During their time, the best form of money they had was gold. But now we have Bitcoin which is much better.
Ludwig von Mises — argued against discretionary central banking and inflationary expansion; advocated sound money and free banking principles.
Friedrich A. Hayek — criticized central planning of money; supported rules-based monetary systems and denationalization of money (competition among currencies).
Murray Rothbard — advocated the gold standard, abolition of central banking, and a 100% gold-backed money supply.
Carl Menger — foundational theorist for Austrian value/price theory; supported commodity money naturally arising from market processes.
Eugen von Böhm-Bawerk — contributed to Austrian capital theory and supported monetary arrangements anchored in real commodities (e.g., gold).

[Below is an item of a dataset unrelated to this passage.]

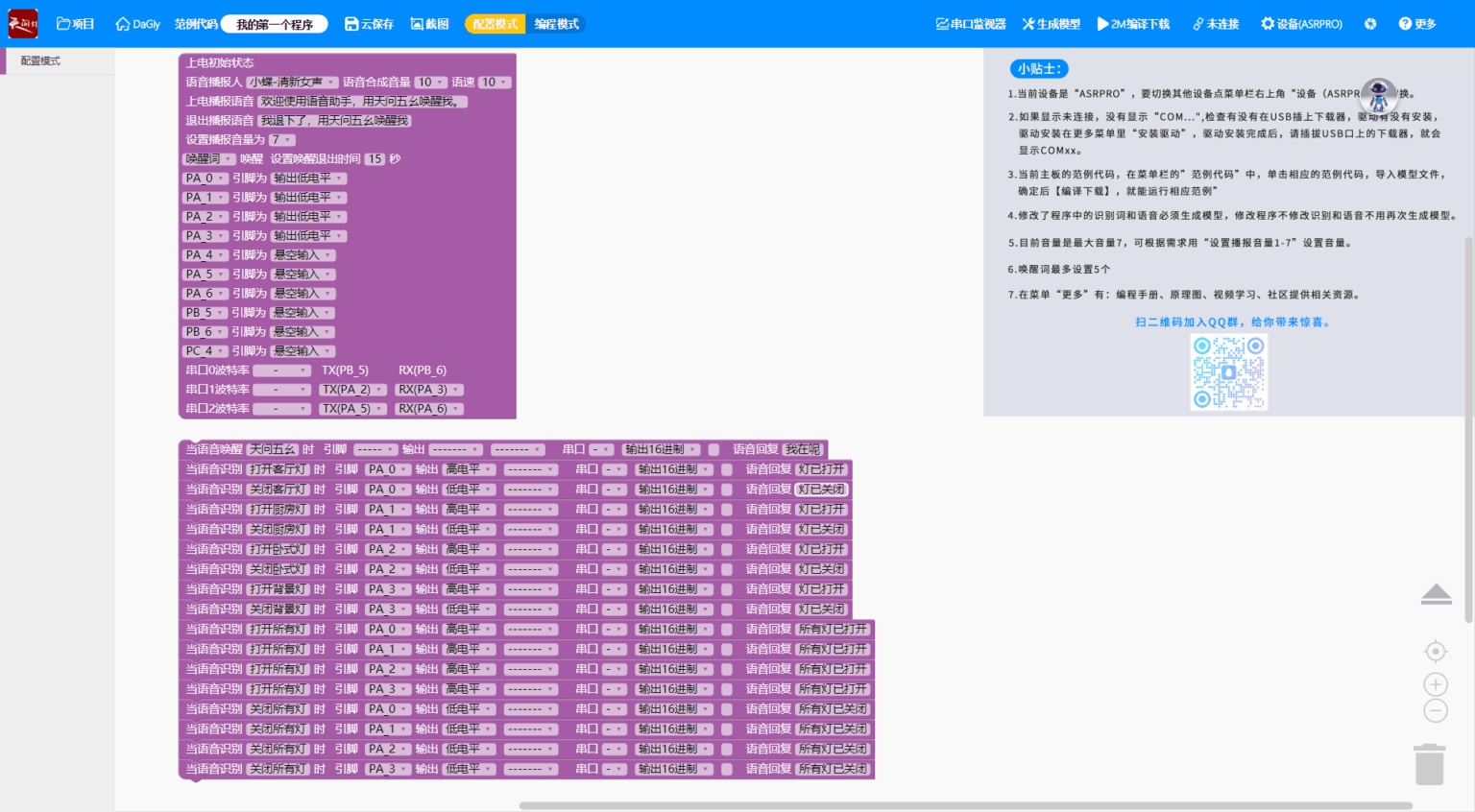Expand the 串口0波特率 baud rate dropdown
Screen dimensions: 1475x812
point(281,370)
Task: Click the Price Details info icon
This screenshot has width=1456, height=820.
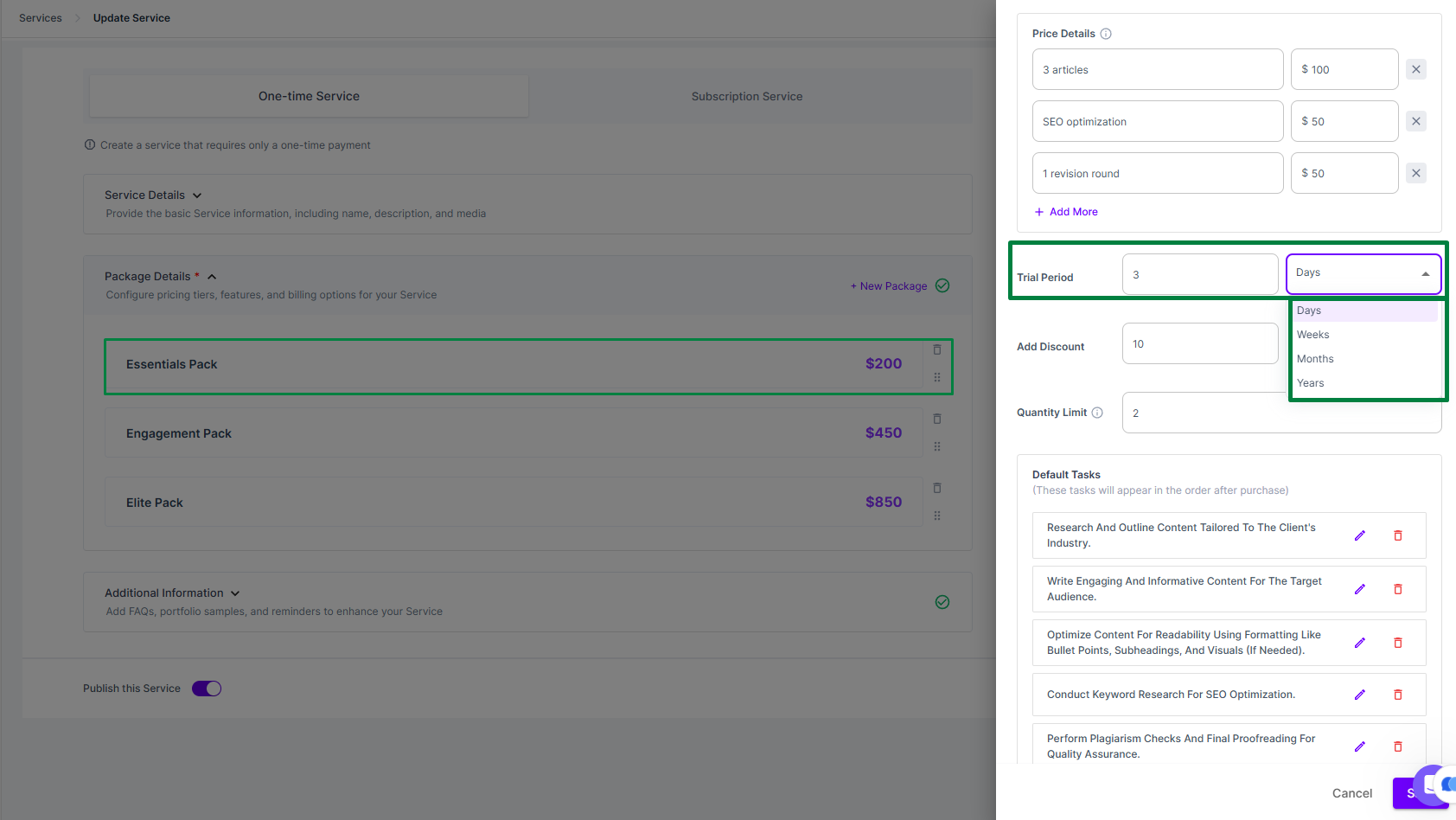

All that is a complete non sequiter which doesn't respond to the point that I was making at all.
show me where ANY of those people argued that the best monetary system would be one with a fixed cap on units.
I'll wait.
also
gold has supply inflation.
like in the fungibility discussion,
The examples you're using refute your own thesis.
Gold was the best form of money they had with the smallest inflation. And thats their pick.
They needed to stay within their reality and possibilities.
As I said in our current reality we have Bitcoin which much better than gold.
maybe somewhere one of those gys suggested that the inflation rate of gold was actually too high?
but I've never seen anything like that.
and obviously, you don't speak for them and have no idea if they would agree with you or not.
I'll also point out
while the Austrian School of course criticized economic grown via inflation,
nowhere did any of them argue that constant, permanent deflation was the best possible environment either.